[Excerpt provided]
[Start of Attachment]
Letters to the Editor: 03-22-2013

Published: March 22, 2013 

DNA TESTING

Prisoners, taxpayers benefit under House bill

Amazement. Outrage. This is how I'd describe my reaction to a presentation by the Idaho Innocence Project. Stingy Idaho opposes spending less than $200,000 to test DNA samples that could set innocent people free from our state prisons. It means that Idaho taxpayers are continuing to pay the costs to imprison, feed and care for possibly innocent people while the real perpetrators remain free to commit more crimes.

The Idaho State Police Forensic Services lab could test the 6,000 specimens at $900 per test and clean up the backlog in six years. Independent, nationally certified labs apparently can do it for $30 per test and finish in three months. Which would you want as an Idaho taxpayer? How does HB 102 that is before the Legislature play into this calculus?

Justice delayed is justice denied. Putting a lock on testing and keeping it at ISPFS seems like it's not cost-effective or fair to Idaho taxpayers and those innocents that may be imprisoned.
[End of Attachment]
[Stored data]
[Start of Attachment]
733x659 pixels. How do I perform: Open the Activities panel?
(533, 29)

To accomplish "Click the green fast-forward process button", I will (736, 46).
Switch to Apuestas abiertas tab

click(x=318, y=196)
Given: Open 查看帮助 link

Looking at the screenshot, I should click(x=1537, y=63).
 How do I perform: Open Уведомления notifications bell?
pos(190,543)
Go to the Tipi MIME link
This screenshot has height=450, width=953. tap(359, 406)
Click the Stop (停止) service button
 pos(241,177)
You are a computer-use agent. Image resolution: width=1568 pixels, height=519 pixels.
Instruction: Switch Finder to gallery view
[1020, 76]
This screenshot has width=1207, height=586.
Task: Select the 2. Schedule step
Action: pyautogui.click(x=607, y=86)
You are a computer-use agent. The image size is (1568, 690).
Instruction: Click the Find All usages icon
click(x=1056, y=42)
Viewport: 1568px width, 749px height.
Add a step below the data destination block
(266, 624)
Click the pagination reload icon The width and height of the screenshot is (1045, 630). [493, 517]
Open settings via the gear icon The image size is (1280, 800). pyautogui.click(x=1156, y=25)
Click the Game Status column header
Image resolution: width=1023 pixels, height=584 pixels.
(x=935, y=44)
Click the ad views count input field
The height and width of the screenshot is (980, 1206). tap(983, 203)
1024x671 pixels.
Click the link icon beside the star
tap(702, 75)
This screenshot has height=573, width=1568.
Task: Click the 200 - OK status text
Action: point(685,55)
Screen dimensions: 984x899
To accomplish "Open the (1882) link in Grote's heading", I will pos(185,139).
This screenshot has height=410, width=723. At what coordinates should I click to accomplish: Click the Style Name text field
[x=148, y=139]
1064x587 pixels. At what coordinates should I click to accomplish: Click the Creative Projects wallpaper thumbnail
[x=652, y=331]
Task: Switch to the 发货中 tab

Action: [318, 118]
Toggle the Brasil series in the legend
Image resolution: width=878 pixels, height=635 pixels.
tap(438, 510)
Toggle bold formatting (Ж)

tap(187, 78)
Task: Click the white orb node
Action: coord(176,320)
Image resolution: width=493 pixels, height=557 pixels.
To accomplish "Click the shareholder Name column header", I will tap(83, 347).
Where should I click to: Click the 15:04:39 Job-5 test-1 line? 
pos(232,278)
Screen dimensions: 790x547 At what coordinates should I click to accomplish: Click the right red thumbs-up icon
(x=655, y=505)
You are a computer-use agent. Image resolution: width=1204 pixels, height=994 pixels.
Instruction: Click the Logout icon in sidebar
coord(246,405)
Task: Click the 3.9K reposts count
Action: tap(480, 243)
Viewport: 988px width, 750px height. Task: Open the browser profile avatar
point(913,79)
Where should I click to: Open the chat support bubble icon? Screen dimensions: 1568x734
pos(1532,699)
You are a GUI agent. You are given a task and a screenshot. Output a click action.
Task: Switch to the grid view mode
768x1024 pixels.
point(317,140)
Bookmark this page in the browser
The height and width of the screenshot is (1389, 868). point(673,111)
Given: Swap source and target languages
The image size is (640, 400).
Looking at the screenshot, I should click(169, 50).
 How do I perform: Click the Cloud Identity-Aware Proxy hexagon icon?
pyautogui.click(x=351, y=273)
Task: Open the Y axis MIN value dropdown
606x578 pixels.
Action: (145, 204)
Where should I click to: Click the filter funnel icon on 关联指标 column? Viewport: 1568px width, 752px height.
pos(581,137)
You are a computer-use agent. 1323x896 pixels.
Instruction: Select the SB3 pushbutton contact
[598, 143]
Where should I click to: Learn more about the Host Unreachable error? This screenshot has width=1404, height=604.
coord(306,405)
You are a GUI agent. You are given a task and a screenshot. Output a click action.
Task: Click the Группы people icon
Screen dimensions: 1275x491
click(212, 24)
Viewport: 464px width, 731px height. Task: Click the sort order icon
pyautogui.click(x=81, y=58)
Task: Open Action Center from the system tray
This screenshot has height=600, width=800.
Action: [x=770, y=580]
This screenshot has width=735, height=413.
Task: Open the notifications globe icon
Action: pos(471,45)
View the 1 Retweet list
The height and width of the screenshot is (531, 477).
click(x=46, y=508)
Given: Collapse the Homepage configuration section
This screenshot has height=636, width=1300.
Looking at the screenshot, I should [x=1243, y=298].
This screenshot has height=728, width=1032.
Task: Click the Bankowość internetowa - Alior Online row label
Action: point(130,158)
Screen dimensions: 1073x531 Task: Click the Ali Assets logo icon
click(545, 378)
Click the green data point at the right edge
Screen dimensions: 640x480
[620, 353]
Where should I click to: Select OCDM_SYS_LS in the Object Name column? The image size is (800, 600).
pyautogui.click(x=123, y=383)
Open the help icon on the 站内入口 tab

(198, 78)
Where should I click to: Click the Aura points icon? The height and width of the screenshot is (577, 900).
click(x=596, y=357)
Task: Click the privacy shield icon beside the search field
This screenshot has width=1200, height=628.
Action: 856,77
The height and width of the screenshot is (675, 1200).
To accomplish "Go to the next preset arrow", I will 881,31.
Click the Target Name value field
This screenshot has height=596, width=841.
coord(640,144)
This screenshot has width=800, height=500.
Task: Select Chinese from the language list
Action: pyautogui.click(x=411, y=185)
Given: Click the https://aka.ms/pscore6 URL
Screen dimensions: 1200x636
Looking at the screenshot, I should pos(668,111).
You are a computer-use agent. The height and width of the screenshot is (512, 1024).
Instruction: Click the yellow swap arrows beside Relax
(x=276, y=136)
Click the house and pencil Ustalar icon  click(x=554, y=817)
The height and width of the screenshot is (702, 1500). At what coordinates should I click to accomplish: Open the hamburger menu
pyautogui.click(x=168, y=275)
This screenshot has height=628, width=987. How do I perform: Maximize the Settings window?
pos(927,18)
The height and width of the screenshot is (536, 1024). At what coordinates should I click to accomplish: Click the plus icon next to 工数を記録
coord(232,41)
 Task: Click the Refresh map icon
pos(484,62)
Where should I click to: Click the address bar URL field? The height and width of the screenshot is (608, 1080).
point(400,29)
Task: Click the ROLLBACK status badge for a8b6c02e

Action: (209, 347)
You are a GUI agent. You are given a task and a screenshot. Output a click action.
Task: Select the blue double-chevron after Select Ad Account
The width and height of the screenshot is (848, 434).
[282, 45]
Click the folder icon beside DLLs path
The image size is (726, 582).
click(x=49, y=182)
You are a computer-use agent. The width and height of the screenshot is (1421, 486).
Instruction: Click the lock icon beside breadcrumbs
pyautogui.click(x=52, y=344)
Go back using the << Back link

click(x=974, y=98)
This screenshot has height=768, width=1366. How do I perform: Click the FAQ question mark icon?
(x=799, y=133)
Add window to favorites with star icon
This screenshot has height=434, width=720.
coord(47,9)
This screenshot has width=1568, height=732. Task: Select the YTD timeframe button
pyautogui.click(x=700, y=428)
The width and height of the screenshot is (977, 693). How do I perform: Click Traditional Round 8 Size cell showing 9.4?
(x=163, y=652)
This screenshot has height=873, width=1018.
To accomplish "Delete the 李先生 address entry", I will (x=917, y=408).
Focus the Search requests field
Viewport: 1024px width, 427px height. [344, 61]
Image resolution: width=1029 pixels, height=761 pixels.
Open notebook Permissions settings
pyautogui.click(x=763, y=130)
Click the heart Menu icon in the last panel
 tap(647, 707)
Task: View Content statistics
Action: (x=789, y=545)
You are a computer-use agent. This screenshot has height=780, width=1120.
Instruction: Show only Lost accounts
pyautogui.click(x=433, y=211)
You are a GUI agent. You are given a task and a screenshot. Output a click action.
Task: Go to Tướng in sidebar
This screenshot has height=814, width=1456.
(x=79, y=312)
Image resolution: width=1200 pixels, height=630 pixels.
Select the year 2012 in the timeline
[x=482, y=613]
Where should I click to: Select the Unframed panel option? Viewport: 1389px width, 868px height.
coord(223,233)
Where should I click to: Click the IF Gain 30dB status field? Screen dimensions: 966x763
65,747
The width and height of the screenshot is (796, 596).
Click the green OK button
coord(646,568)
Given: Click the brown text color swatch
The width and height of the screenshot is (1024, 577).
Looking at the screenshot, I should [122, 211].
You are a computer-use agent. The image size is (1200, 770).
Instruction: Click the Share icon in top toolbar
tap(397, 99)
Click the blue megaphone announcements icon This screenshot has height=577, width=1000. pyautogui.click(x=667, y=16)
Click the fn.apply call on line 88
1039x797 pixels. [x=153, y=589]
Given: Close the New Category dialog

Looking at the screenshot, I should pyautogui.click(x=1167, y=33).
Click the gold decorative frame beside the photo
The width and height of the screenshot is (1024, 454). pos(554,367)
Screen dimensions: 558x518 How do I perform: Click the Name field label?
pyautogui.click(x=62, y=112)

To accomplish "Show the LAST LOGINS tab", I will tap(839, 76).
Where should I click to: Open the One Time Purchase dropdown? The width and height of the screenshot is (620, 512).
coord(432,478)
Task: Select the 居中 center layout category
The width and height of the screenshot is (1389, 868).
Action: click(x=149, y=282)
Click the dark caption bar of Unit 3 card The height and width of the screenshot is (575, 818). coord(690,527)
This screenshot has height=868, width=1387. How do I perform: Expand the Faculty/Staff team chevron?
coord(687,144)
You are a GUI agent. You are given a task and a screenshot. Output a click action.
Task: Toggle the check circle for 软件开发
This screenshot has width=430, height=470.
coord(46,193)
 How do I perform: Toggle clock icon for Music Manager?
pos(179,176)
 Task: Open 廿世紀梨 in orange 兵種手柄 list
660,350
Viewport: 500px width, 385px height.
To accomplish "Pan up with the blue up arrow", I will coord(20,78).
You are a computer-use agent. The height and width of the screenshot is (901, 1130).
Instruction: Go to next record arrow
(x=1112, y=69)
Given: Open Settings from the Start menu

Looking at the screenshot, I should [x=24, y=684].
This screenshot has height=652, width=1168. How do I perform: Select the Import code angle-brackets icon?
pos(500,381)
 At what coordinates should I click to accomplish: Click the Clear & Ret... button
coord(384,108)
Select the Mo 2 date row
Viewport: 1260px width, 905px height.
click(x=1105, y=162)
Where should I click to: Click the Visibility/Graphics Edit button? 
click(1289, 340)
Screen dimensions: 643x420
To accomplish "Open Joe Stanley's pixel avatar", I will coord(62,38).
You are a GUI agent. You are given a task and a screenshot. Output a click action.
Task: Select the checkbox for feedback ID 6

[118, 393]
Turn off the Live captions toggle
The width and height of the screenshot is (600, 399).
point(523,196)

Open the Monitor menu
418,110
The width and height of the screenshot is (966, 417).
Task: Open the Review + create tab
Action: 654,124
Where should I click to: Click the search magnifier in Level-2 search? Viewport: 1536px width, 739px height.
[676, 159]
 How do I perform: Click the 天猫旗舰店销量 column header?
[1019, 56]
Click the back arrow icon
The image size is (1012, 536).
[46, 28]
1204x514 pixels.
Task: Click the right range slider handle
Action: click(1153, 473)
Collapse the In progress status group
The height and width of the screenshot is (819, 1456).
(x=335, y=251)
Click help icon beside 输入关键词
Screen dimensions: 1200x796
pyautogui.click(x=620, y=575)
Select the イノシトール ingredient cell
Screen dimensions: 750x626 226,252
[End of Attachment]
[Apply what you read]
1. In the DNA testing letter, alter the part that opens with the words containing "DNA TESTING" and closes with "commit more crimes." by putting "Frugal" in place of "Stingy".
2. According to the DNA testing letter, what would independent, nationally certified labs charge for each test?
3. Resume the DNA testing letter after its final sentence.
The material after the DNA testing letter is separate from it.

[Written answers]
1.
DNA TESTING

Prisoners, taxpayers benefit under House bill

Amazement. Outrage. This is how I'd describe my reaction to a presentation by the Idaho Innocence Project. Frugal Idaho opposes spending less than $200,000 to test DNA samples that could set innocent people free from our state prisons. It means that Idaho taxpayers are continuing to pay the costs to imprison, feed and care for possibly innocent people while the real perpetrators remain free to commit more crimes.

2. $30 per test.

3.
I'd like to see the Idaho Statesman invite side-by-side guest editorials that spell out the arguments for each position. Then the public can make an informed decision about what's fair. One more Charles Fain is too many.

GARY HANES, Boise

IDAHO POWER

Regulators should stand against twisted logic

Idaho Power recently submitted testimony to the IPUC complaining that ratepayers who own small residential solar installations "unduly reduce collection of revenues."

Following Idaho Power's logic:

- If you brush your teeth, you have "unduly" underfunded your dentist.

- If you stop smoking, you have "unduly" underfunded Philip Morris.

- If you ride a bike, you have "unduly" underfunded ExxonMobil.

- If you eat low-fat foods, you have "unduly" underfunded your cardiologist.

As if having an actual monopoly weren't enough, Idaho Power executives admit they feel entitled to guaranteed profits (i.e. their "revenue requirement"), regardless of whether we need less of their product. They arbitrarily demand quadrupled fees to subsidize their outdated coal plants and even the right to confiscate valuable solar power from its ratepayers without fair compensation.

Unless the IPUC feels Idahoans deserve punishment for energy efficiency, it's time to push back against Idaho Power. I urge the IPUC and all Idahoans to reject Idaho Power's radical, anti-solar agenda.

JOHN RYAN, Boise

POLITICS

Congress does disservice

House of no representation.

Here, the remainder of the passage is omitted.